1. Member DuBester’s dissenting opinion is set forth at the end of this decision.
2. As discussed infra, the Arbitrator denied the grievance as to the Agency’s refusal to bargain over the substance of the change. See Award at 19, 25, 27-28. No exceptions were filed to this finding.
3. Annual leave includes “short draw” leave, which is for leave before, during, and after Thanksgiving, Christmas, and New Year’s days, and “regular” or “long draw” leave, which is any other leave during the year. Award at 8. The Agency determines the number of people who can apply for “short draw” and “long draw” leave slots, and the Union administers the bid rotation that determines which employees receive the available slots. Id.
4. The record does not include a copy of Article 37 of the parties’ agreement.
5. In this regard, the dissent appears to find that, by informing the Agency of the Union’s national‑level contact, the Union was requesting to bargain at the national level. Dissent at 7. However, there is no basis for finding that, by providing contact information, the Union was requesting to bargain nationally over all subsequent changes in conditions of employment. Further, whether or not the Agency’s “main argument before the Arbitrator” was that it had no obligation to bargain “at all,” id., the Agency also argued to the Arbitrator, as it does to the Authority, that the Union failed to request bargaining at any level other than the local level. Award at 16‑17; Exceptions at 16-17. Thus, the Union’s failure to request bargaining at the national level was before the Arbitrator, and is before the Authority.

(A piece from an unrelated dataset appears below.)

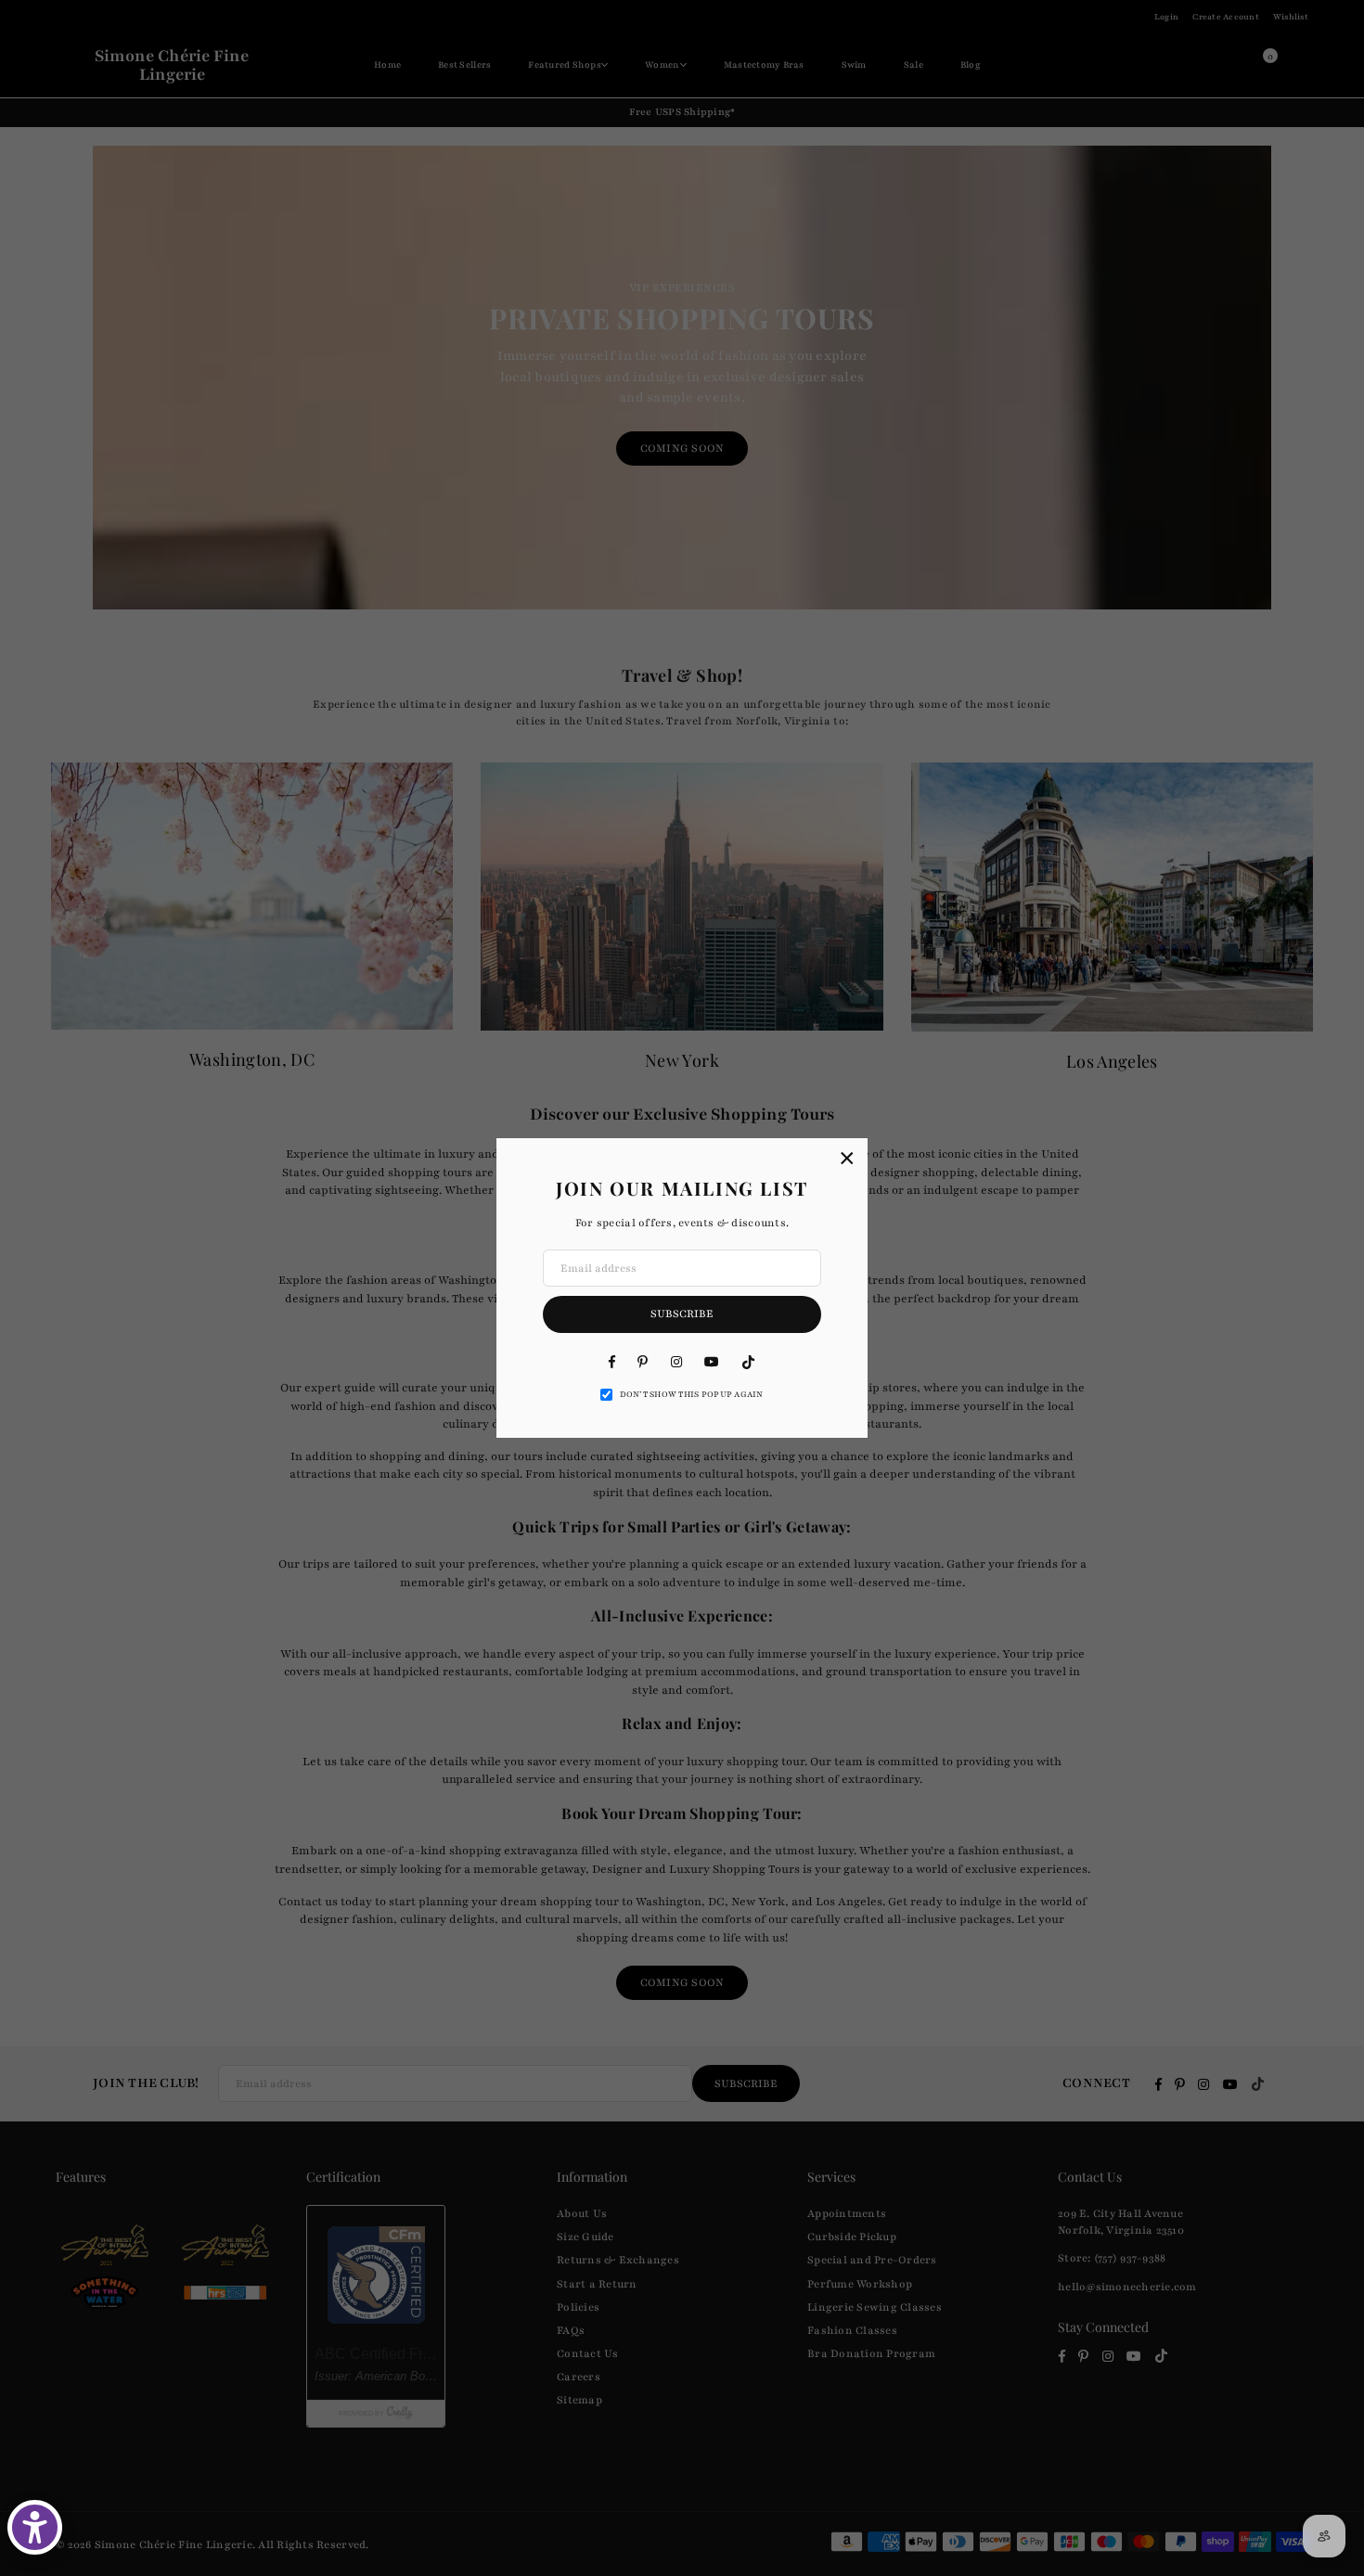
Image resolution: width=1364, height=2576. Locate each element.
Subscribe (682, 1313)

6. With regard to the dissent’s reliance on “notification procedures[,]” Dissent at 7, the Union does not argue that the Agency failed to provide adequate notice; thus, we do not address that issue. Further, as there is no evidence that the Union argued to the Arbitrator – and the Arbitrator did not find – that the notice provided by the Agency was deficient, this case is distinguishable from United States Department of Homeland Security, Customs & Border Protection, 64 FLRA 989 (2010) (Member Beck dissenting), pet. for review filed sub nom. United States Department of Homeland Security, Customs & Border Protection v. FLRA, No. 10-1282 (D.C. Cir. Sept. 8, 2010), and the dissent’s reliance on that decision is misplaced.
7. Because we find the award deficient as contrary to law, we do not address the Agency’s other exceptions.